Problem to solve:
Repeat word for word the part of the Georgia election law article below that opens with the words "In an interview" and closes with "cast their ballots.".

Text block:

“I don’t think he has any idea what’s in the bill,” Georgia Governor Brian Kemp (R) said, responding to President Joe Biden’s claims and accusations regarding the state’s new election reform law (SB 202).
In an interview with Daily Signal Chief National Affairs Correspondent Fred Lucas, Gov. Kemp addressed claims and criticism of the new law by Biden and the Democrats, equating it to Jim Crow-era voter- suppression laws and accusing it of depriving voters of drop box availability and depriving them of water while they’re waiting in line to cast their ballots.
Jim Crow Comparisons:
“I don’t think he has any idea what’s in this bill,” Gov. Kemp said of Biden’s claim that Georgia’s law is a return to Jim Crow. “Unbeknownst to the president, it expands early voting opportunities here in Georgia, especially on the weekends,” Kemp noted, claiming that Democrats devised the Jim Crow narrative a month before details of the bill were even finalized:
“I don’t think he has any idea what’s in this bill and really, the people driving this narrative that are benefiting financially off of it don’t really care what’s in the bill. They had their narrative written over a month ago before we worked the final details out.
“But it’s really pretty simple, the bill makes it easy to vote and hard to cheat. It replaces an arbitrary signature match on absentee ballots by mail with the voter ID, which is free in Georgia. It secures ballot drop boxes. It makes sure that the county election officials continuously tabulate all the votes until they’re all counted, don’t take any breaks overnight and things of that nature.
“And then believe it or not, I think unbeknownst to the president, it expands early voting opportunities here in Georgia, especially on the weekends.”
Drop Box Availability:
“To make the case that this was taken away is ridiculous,” Gov. Kemp says, explaining that ballot drop boxes were employed last Novembers as an emergency measure in response to the coronavirus pandemic – and would’ve disappeared if the new law had not made them mandatory:
“Now all 159 counties will have to be required to have at least one drop box that will be available during working hours inside a voting location, so it can be properly monitored, where people can go drop their ballot off.

Dataset section:

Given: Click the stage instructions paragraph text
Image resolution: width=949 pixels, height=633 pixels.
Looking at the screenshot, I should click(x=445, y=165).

Answer section:
In an interview with Daily Signal Chief National Affairs Correspondent Fred Lucas, Gov. Kemp addressed claims and criticism of the new law by Biden and the Democrats, equating it to Jim Crow-era voter- suppression laws and accusing it of depriving voters of drop box availability and depriving them of water while they’re waiting in line to cast their ballots.